● Prompt: Copy out every line of the records below verbatim.

● Items:
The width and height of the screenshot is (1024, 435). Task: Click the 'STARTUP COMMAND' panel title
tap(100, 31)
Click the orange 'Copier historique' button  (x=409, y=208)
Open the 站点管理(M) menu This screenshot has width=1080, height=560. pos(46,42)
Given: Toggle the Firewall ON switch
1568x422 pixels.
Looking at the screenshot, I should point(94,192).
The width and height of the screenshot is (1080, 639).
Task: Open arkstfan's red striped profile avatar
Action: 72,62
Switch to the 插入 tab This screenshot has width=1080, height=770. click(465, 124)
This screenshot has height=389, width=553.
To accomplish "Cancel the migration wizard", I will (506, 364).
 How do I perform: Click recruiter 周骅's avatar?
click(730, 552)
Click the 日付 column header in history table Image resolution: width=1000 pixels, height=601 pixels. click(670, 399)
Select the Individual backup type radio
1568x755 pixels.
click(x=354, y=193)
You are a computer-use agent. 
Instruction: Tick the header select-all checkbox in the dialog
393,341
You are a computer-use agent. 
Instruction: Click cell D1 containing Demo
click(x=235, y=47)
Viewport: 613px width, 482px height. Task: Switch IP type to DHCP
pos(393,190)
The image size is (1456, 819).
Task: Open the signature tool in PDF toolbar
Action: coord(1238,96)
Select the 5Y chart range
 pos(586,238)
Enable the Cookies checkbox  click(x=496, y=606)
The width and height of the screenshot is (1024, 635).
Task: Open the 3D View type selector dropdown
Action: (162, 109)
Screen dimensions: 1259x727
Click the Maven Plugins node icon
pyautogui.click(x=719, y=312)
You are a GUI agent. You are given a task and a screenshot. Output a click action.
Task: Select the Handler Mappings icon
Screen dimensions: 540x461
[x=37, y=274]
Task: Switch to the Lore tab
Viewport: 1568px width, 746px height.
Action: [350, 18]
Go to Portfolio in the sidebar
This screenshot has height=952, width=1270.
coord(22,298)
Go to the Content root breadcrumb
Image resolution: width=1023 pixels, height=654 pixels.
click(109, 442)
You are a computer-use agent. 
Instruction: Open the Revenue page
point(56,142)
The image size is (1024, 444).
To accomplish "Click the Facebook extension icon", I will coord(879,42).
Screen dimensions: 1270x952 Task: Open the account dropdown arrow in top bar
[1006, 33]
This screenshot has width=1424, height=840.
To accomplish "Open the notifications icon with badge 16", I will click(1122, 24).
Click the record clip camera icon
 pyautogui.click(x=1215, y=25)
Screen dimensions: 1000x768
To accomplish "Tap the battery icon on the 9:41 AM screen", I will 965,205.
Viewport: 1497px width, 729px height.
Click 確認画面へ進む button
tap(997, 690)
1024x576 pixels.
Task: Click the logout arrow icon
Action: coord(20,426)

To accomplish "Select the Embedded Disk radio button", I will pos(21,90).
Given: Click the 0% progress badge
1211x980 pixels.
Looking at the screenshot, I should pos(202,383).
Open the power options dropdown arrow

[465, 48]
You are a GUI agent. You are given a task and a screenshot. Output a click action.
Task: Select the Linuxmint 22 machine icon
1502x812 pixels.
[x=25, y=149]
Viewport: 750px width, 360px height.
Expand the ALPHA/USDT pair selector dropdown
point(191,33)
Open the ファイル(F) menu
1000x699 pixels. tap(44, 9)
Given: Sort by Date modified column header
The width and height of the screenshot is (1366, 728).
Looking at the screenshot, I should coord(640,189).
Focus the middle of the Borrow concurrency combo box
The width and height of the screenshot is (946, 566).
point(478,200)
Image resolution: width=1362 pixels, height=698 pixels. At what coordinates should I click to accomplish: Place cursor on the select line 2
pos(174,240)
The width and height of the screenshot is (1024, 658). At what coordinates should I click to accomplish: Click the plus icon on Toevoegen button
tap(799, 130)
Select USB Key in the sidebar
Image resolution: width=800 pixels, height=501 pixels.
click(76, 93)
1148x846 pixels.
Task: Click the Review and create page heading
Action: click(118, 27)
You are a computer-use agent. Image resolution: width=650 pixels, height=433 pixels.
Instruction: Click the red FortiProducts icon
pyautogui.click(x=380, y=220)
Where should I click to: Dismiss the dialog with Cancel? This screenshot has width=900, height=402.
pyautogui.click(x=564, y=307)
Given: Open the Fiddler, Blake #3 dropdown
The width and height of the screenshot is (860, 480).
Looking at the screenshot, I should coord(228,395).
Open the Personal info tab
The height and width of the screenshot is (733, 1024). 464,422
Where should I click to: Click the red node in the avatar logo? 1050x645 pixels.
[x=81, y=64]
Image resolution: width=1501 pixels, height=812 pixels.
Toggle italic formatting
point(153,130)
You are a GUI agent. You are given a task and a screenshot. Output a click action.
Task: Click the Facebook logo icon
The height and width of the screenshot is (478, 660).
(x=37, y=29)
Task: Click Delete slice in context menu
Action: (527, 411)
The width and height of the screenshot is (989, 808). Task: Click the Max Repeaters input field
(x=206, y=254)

● Written reply:
The width and height of the screenshot is (1024, 435). Task: Click the 'STARTUP COMMAND' panel title
tap(100, 31)
Click the orange 'Copier historique' button  (x=409, y=208)
Open the 站点管理(M) menu This screenshot has width=1080, height=560. pos(46,42)
Given: Toggle the Firewall ON switch
1568x422 pixels.
Looking at the screenshot, I should point(94,192).
The width and height of the screenshot is (1080, 639).
Task: Open arkstfan's red striped profile avatar
Action: 72,62
Switch to the 插入 tab This screenshot has width=1080, height=770. click(465, 124)
This screenshot has height=389, width=553.
To accomplish "Cancel the migration wizard", I will (506, 364).
 How do I perform: Click recruiter 周骅's avatar?
click(730, 552)
Click the 日付 column header in history table Image resolution: width=1000 pixels, height=601 pixels. click(670, 399)
Select the Individual backup type radio
1568x755 pixels.
click(x=354, y=193)
You are a computer-use agent. 
Instruction: Tick the header select-all checkbox in the dialog
393,341
You are a computer-use agent. 
Instruction: Click cell D1 containing Demo
click(x=235, y=47)
Viewport: 613px width, 482px height. Task: Switch IP type to DHCP
pos(393,190)
The image size is (1456, 819).
Task: Open the signature tool in PDF toolbar
Action: coord(1238,96)
Select the 5Y chart range
 pos(586,238)
Enable the Cookies checkbox  click(x=496, y=606)
The width and height of the screenshot is (1024, 635).
Task: Open the 3D View type selector dropdown
Action: (162, 109)
Screen dimensions: 1259x727
Click the Maven Plugins node icon
pyautogui.click(x=719, y=312)
You are a GUI agent. You are given a task and a screenshot. Output a click action.
Task: Select the Handler Mappings icon
Screen dimensions: 540x461
[x=37, y=274]
Task: Switch to the Lore tab
Viewport: 1568px width, 746px height.
Action: [350, 18]
Go to Portfolio in the sidebar
This screenshot has height=952, width=1270.
coord(22,298)
Go to the Content root breadcrumb
Image resolution: width=1023 pixels, height=654 pixels.
click(109, 442)
You are a computer-use agent. 
Instruction: Open the Revenue page
point(56,142)
The image size is (1024, 444).
To accomplish "Click the Facebook extension icon", I will coord(879,42).
Screen dimensions: 1270x952 Task: Open the account dropdown arrow in top bar
[1006, 33]
This screenshot has width=1424, height=840.
To accomplish "Open the notifications icon with badge 16", I will click(1122, 24).
Click the record clip camera icon
 pyautogui.click(x=1215, y=25)
Screen dimensions: 1000x768
To accomplish "Tap the battery icon on the 9:41 AM screen", I will 965,205.
Viewport: 1497px width, 729px height.
Click 確認画面へ進む button
tap(997, 690)
1024x576 pixels.
Task: Click the logout arrow icon
Action: coord(20,426)

To accomplish "Select the Embedded Disk radio button", I will pos(21,90).
Given: Click the 0% progress badge
1211x980 pixels.
Looking at the screenshot, I should pos(202,383).
Open the power options dropdown arrow

[465, 48]
You are a GUI agent. You are given a task and a screenshot. Output a click action.
Task: Select the Linuxmint 22 machine icon
1502x812 pixels.
[x=25, y=149]
Viewport: 750px width, 360px height.
Expand the ALPHA/USDT pair selector dropdown
point(191,33)
Open the ファイル(F) menu
1000x699 pixels. tap(44, 9)
Given: Sort by Date modified column header
The width and height of the screenshot is (1366, 728).
Looking at the screenshot, I should coord(640,189).
Focus the middle of the Borrow concurrency combo box
The width and height of the screenshot is (946, 566).
point(478,200)
Image resolution: width=1362 pixels, height=698 pixels. At what coordinates should I click to accomplish: Place cursor on the select line 2
pos(174,240)
The width and height of the screenshot is (1024, 658). At what coordinates should I click to accomplish: Click the plus icon on Toevoegen button
tap(799, 130)
Select USB Key in the sidebar
Image resolution: width=800 pixels, height=501 pixels.
click(76, 93)
1148x846 pixels.
Task: Click the Review and create page heading
Action: click(118, 27)
You are a computer-use agent. Image resolution: width=650 pixels, height=433 pixels.
Instruction: Click the red FortiProducts icon
pyautogui.click(x=380, y=220)
Where should I click to: Dismiss the dialog with Cancel? This screenshot has width=900, height=402.
pyautogui.click(x=564, y=307)
Given: Open the Fiddler, Blake #3 dropdown
The width and height of the screenshot is (860, 480).
Looking at the screenshot, I should coord(228,395).
Open the Personal info tab
The height and width of the screenshot is (733, 1024). 464,422
Where should I click to: Click the red node in the avatar logo? 1050x645 pixels.
[x=81, y=64]
Image resolution: width=1501 pixels, height=812 pixels.
Toggle italic formatting
point(153,130)
You are a GUI agent. You are given a task and a screenshot. Output a click action.
Task: Click the Facebook logo icon
The height and width of the screenshot is (478, 660).
(x=37, y=29)
Task: Click Delete slice in context menu
Action: (527, 411)
The width and height of the screenshot is (989, 808). Task: Click the Max Repeaters input field
(x=206, y=254)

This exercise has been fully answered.